### EXERCISE BRIEF:
Give back exactly the lines of the material below that start at the one holding "You are a GUI" and end at the last line, minus the pictures.

=== Section Start ===

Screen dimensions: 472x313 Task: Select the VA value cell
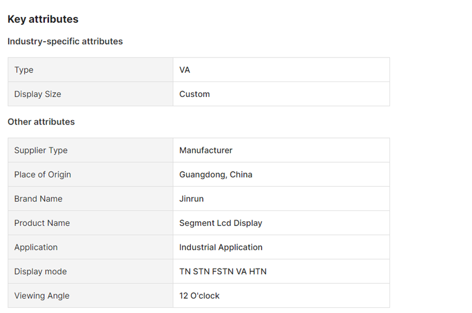pyautogui.click(x=281, y=70)
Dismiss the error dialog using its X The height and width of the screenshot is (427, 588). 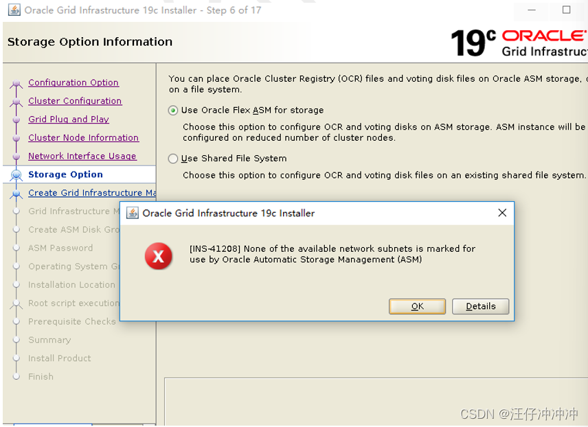coord(502,213)
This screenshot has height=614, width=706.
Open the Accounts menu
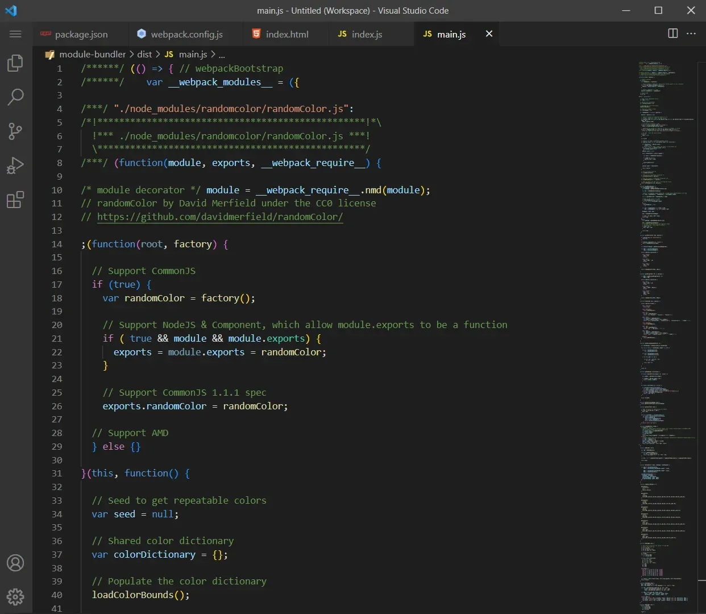click(x=15, y=563)
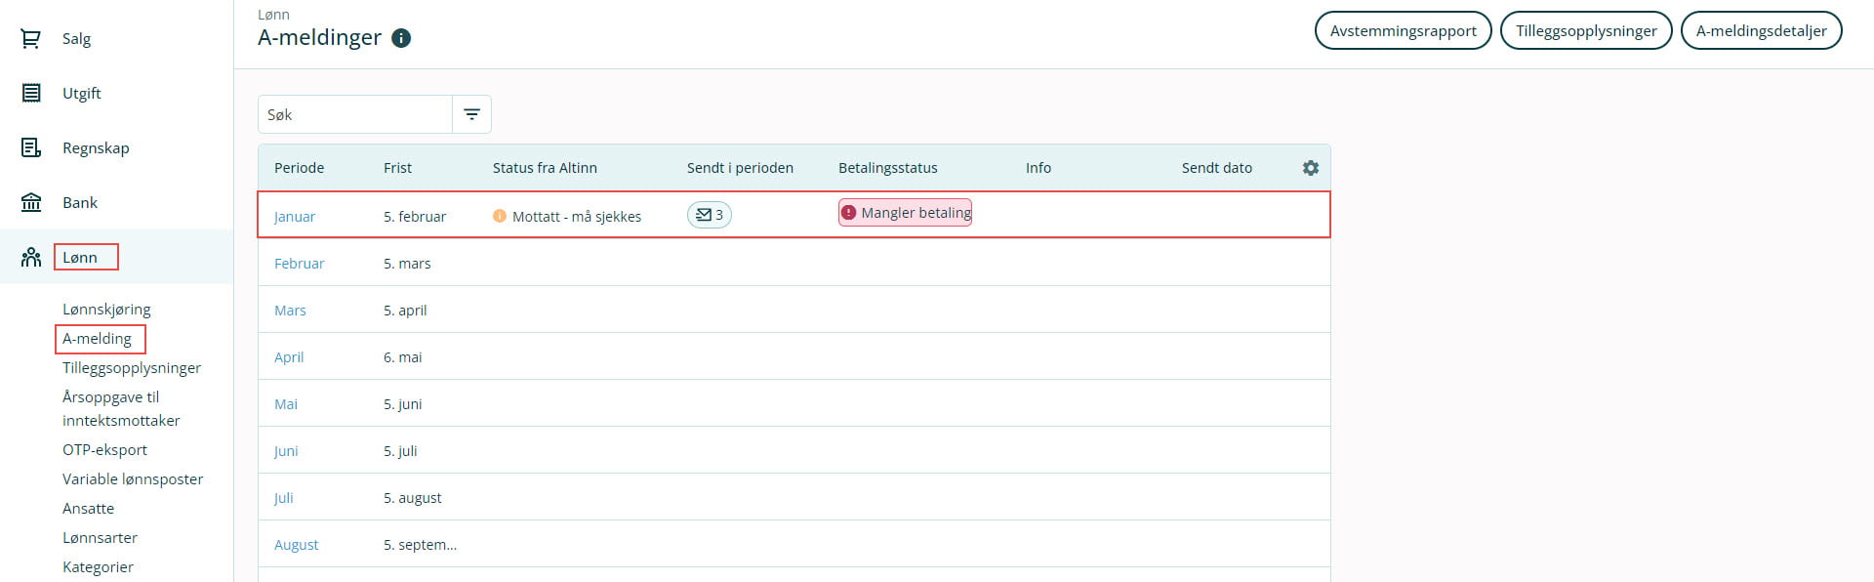
Task: Open the Avstemmingsrapport button
Action: pyautogui.click(x=1403, y=30)
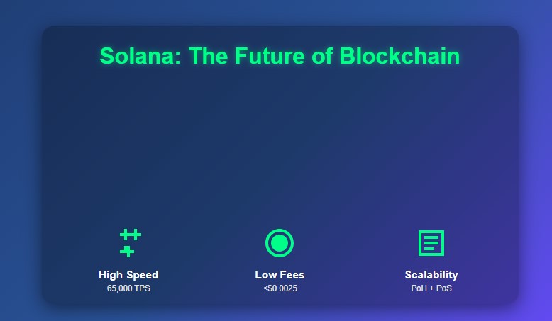Image resolution: width=552 pixels, height=321 pixels.
Task: Click the High Speed lightning icon
Action: pos(128,242)
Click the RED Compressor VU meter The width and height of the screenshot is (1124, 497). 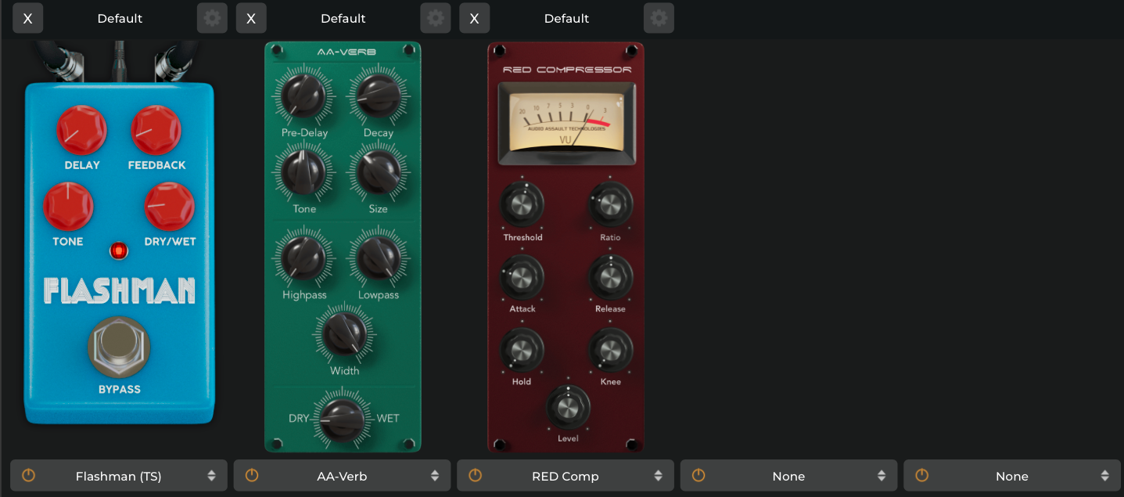click(x=566, y=121)
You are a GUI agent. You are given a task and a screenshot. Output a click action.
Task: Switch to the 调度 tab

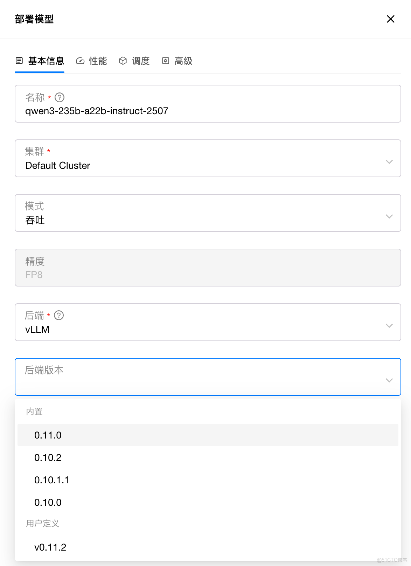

=== Section End ===

### FINISHED TASK:
You are a GUI agent. You are given a task and a screenshot. Output a click action.
Task: Switch to the 调度 tab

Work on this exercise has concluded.